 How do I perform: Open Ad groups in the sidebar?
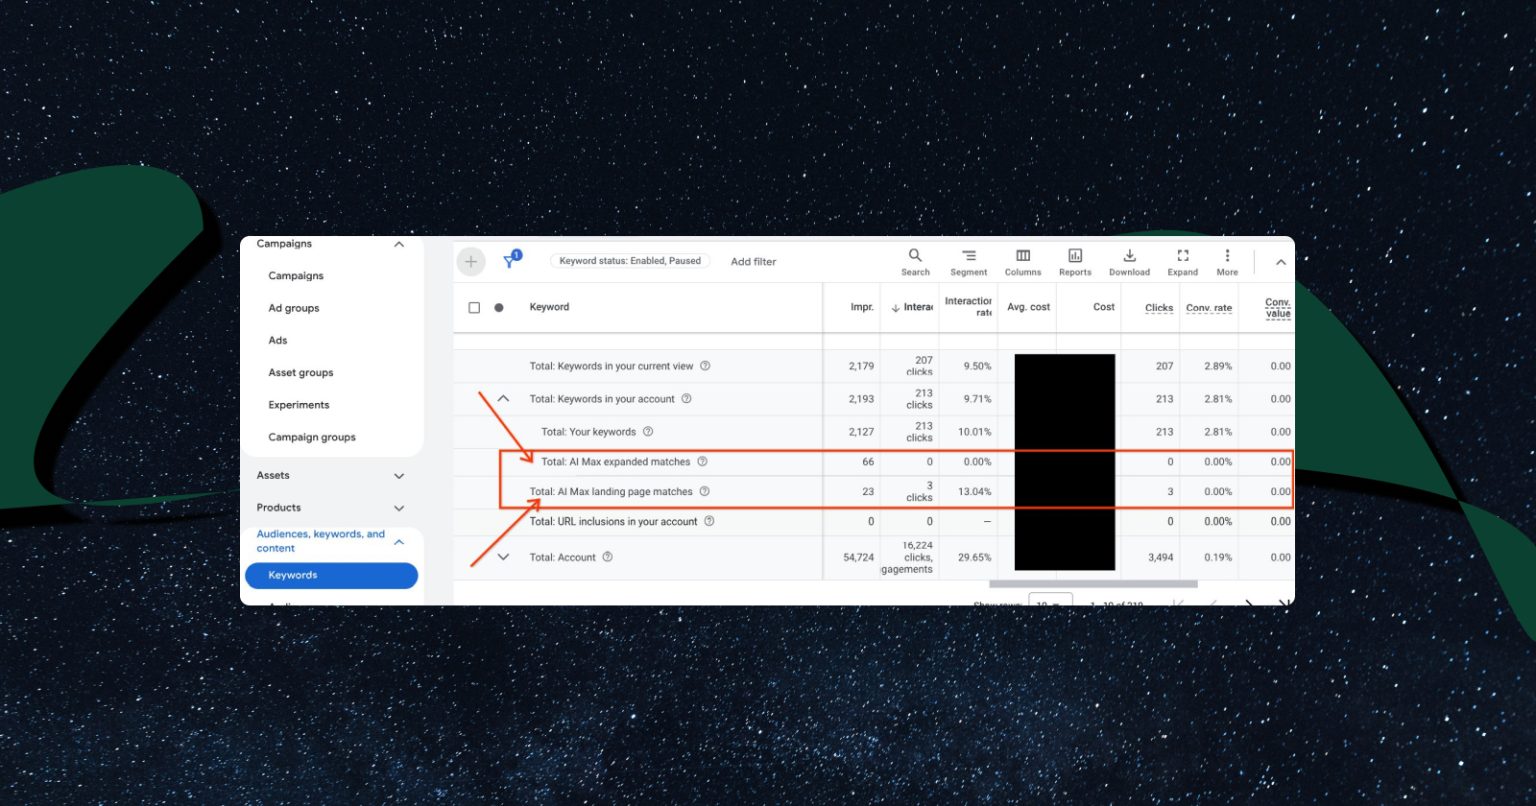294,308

=======

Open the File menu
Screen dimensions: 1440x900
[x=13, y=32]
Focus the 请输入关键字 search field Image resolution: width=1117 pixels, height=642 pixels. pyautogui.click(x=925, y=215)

=======

WHAT TO PRODUCE – Write out only the lines that run from the line containing "Open the File menu" through the line containing "Focus the 请输入关键字", both included, exactly as they appear above.

EXERCISE RESULT –
Open the File menu
Screen dimensions: 1440x900
[x=13, y=32]
Focus the 请输入关键字 search field Image resolution: width=1117 pixels, height=642 pixels. pyautogui.click(x=925, y=215)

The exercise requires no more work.